Tried & Tested

Japan Airlines B777-200ER business class

27 Jan 2008 by Mark Caswell

FIRST IMPRESSIONS I arrived at Narita’s Terminal 2 at 0925 for my 1200 flight JL401 to London. Departures leave from the South entrance, and JAL flights were checking in at Zones J-M. By the time you read this, the carrier will have opened a bank of new check-in desks, to the left of the existing ones, for first class passengers and members of the JAL’s Global Pass scheme – further revamping of the current desks is planned to create more space and reduce queuing times. I joined the Executive Class Seasons (business class) check-in queue, which had about six customers waiting and the same number of desks open, so I was quickly seen. Business class passengers are allowed two pieces of hand luggage (up to 10kg in total) and 30kg of checked luggage.

THE LOUNGES JAL opened its new first and business class lounges last summer. Situated just past security check and next to Gate 61, they are spread over two floors and look out onto the runway. I was given a tour of the first class lounge located to the left of reception, which has seating for 161 passengers. Designers GA Design International (also responsible for the interiors of the Conrad Tokyo) have created a cosy space, with dark-wood interiors and separate areas for relaxation, dining or business. There is a self-service bar (manned from 3pm), and an adjacent dining area with dishes changing three times a day, fresh bread, and soup choices from the well-known Soup Stock Tokyo. A relaxation area has massage chairs and the latest personal super-thin Sony Organic EL TVs, and 15-minute head, shoulder or feet massages (by a human rather than a chair) are also available. Additional facilities include showers, a smoking room, business centre, free wifi, and an upstairs annex (this has yet to be refurbished but JAL plans to do so this year). Entrance to the business class Sakura lounge is via the stairs to the right of reception. As you would expect, this is a much larger space, with a total seating capacity of 500 guests. It is much lighter in décor, but apart from this has pretty much all the facilities of the first class lounge, but on a larger scale. There is also a children’s area, and for food “The Dining” is located up a brightly lit spiral staircase, where you’ll find a salad bar, hot and cold meals, and an alcoholic bar. The business class lounge was busy but large enough to cope, and my flight was called to Gate 64 at 1145, slightly behind schedule.

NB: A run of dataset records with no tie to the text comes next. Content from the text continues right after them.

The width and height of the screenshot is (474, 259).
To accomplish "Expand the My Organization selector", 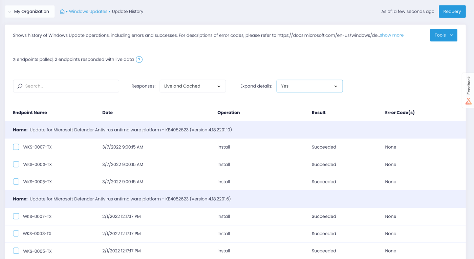I will pyautogui.click(x=29, y=11).
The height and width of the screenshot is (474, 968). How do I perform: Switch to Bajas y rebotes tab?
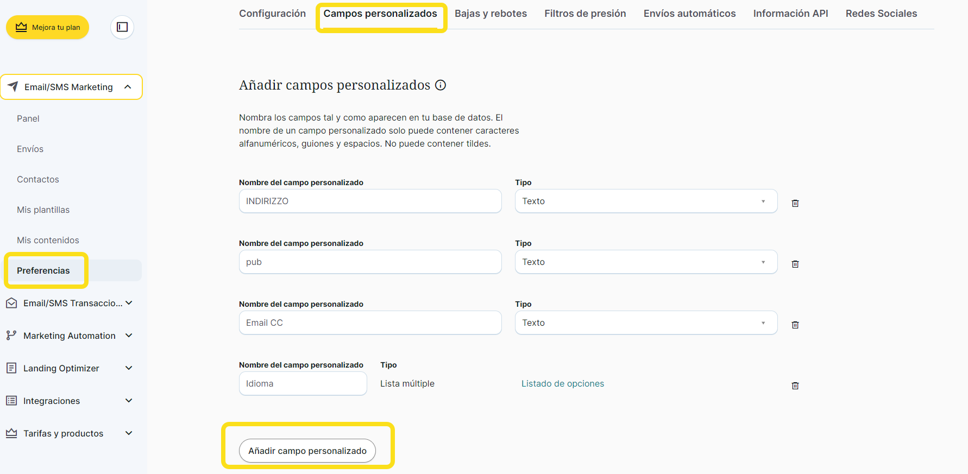(491, 14)
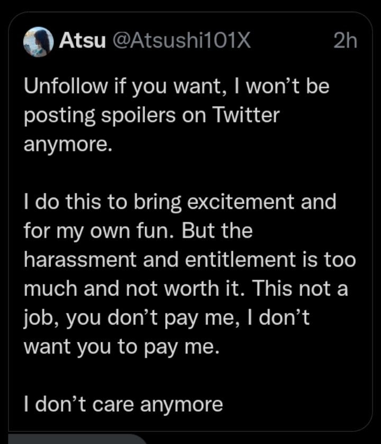
Task: Click the 'harassment and entitlement is too' line
Action: [x=189, y=260]
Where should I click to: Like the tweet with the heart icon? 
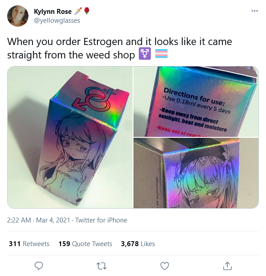pyautogui.click(x=165, y=266)
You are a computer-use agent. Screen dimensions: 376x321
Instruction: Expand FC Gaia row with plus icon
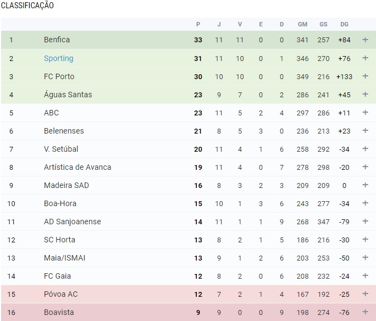pyautogui.click(x=365, y=276)
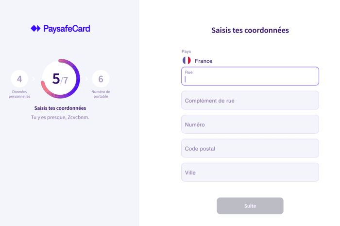Click the Complément de rue field
Screen dimensions: 340x226
tap(250, 101)
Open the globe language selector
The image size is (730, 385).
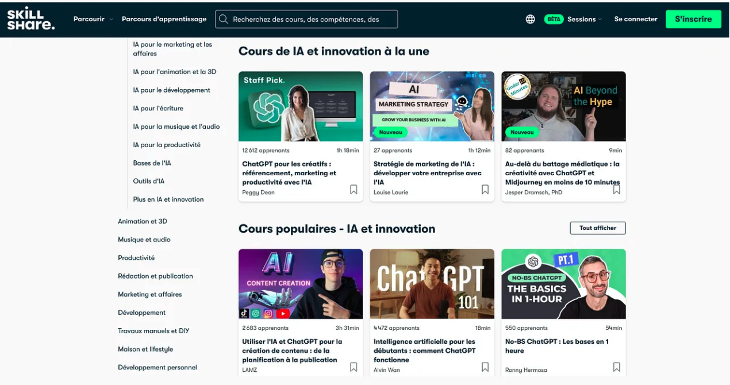click(x=531, y=19)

BOARDING There was a long queue for economy, but business and first class travellers enjoy a separate boarding lane, so I was straight on and into seat 12G – an aisle seat six rows into the cabin. Coats were taken and we took off at 1225.

THE SEAT JAL plans to begin revamping both its business and first class products in the next 12 months, but for now the London-Tokyo route features the Shell Flat Seat, an angled lie-flat bed which reclines to 170 degrees from horizontal with a 157cm seat pitch, and is configured in nine rows of 2-3-2. The seat includes electronic recline, with individually adjustable foot and leg rests, and a massage function. There is a drinks tray on one armrest, fixed privacy divider, directional reading lamp, and a fold-out table which is actually slightly smaller than the table in the new premium economy. Other than this, the amenities and IFE product are all similar to premium economy (although the TV screen is slightly bigger at 10.4 inches).

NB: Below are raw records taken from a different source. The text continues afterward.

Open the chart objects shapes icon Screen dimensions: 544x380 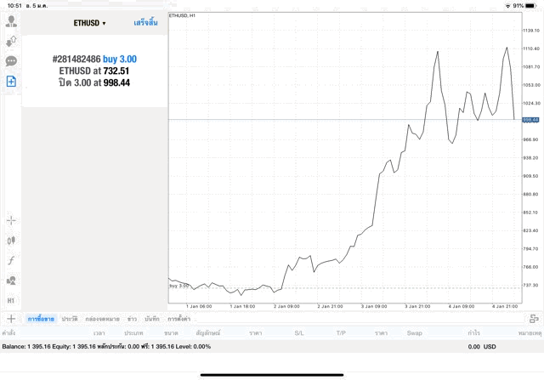point(11,281)
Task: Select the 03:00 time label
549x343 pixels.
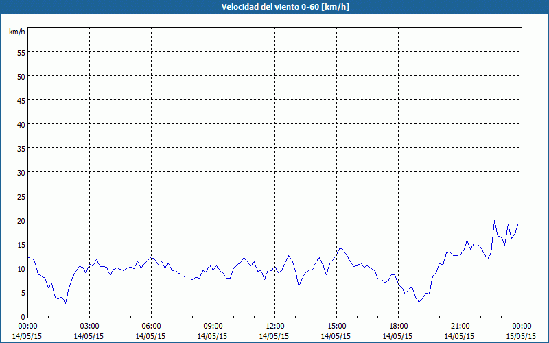Action: click(x=89, y=326)
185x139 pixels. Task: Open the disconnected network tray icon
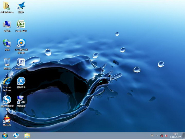click(162, 136)
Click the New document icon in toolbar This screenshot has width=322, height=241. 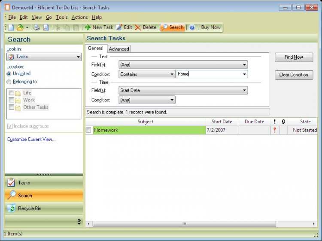[11, 27]
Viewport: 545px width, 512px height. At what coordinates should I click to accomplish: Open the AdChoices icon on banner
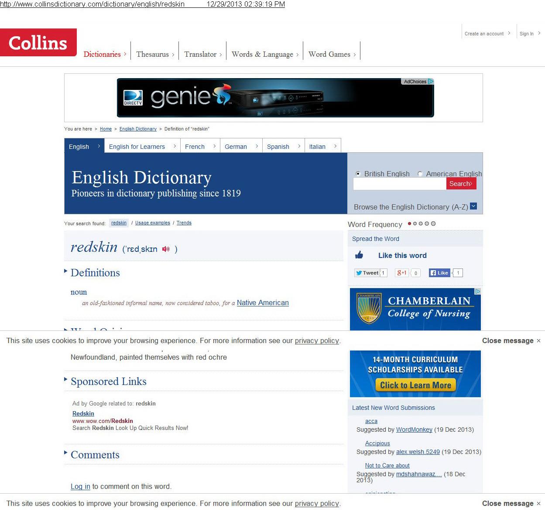(x=431, y=81)
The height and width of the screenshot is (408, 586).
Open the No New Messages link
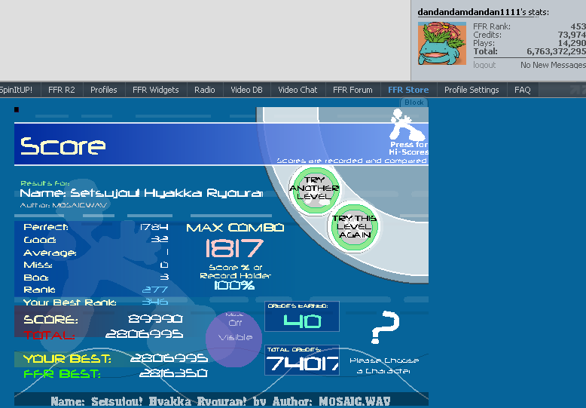pos(552,66)
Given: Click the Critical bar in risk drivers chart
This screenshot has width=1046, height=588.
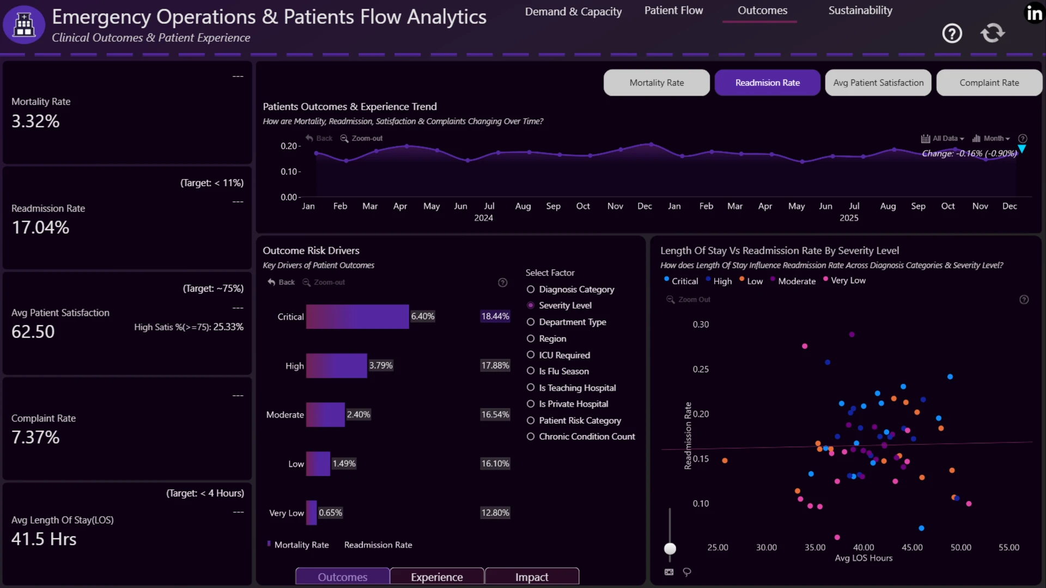Looking at the screenshot, I should [x=357, y=316].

THE FLIGHT Drinks and nuts were offered soon after take-off, with each passenger being addressed by name. The food menu in business is more comprehensive than in premium economy, with a choice of two main western dishes, or a Japanese menu including conger eel teriyaki and seared fillet of puffer fish sashimi-style – steamed rice is also prepared fresh on the aircraft.

I plumped for one of the western options, which included a prosciutto with papaya starter and a seafood bouillabaisse. The western menu is designed by the “Association des Disciples d’Auguste Escoffier du Japon”, an organisation of hotel and restaurant chefs, while the Japanese dishes are created by Kyoto cuisine specialists Mebaekai. Beverage choices include Piper Heidsieck champagne, several red and white wine options, as well as Japanese shochu liqueurs. A supplementary menu can be ordered any time up to one and a half hours before landing, including vegetable curry, fish cakes, beef stew and assorted sandwiches. After lunch I watched a film and then worked for a couple of hours until my laptop battery ran dry – as in premium economy there is a power outlet, but unfortunately, due to the size and shape of my Mac power pack, it wouldn’t fit.

ARRIVAL We arrived over half an hour ahead of time, but typically for Heathrow this meant there were no parking slots available, so we had to wait for about 25 minutes before we could disembark.

VERDICT Excellent new lounge facilities, and a good business class product onboard. Ironically, the high spec of the new premium economy service has reduced the necessity to go business class on daytime flights (unless you are a stickler for legroom and increased food options) but for night flights the extra recline and seat pitch in business make all the difference.

PRICE Business class return fares from London to Tokyo with JAL start from £6,110 online, but there are £3,733 saver fares offered when booking three days ahead and leisure fares priced at £3,188 for bookings made 14 days in advance.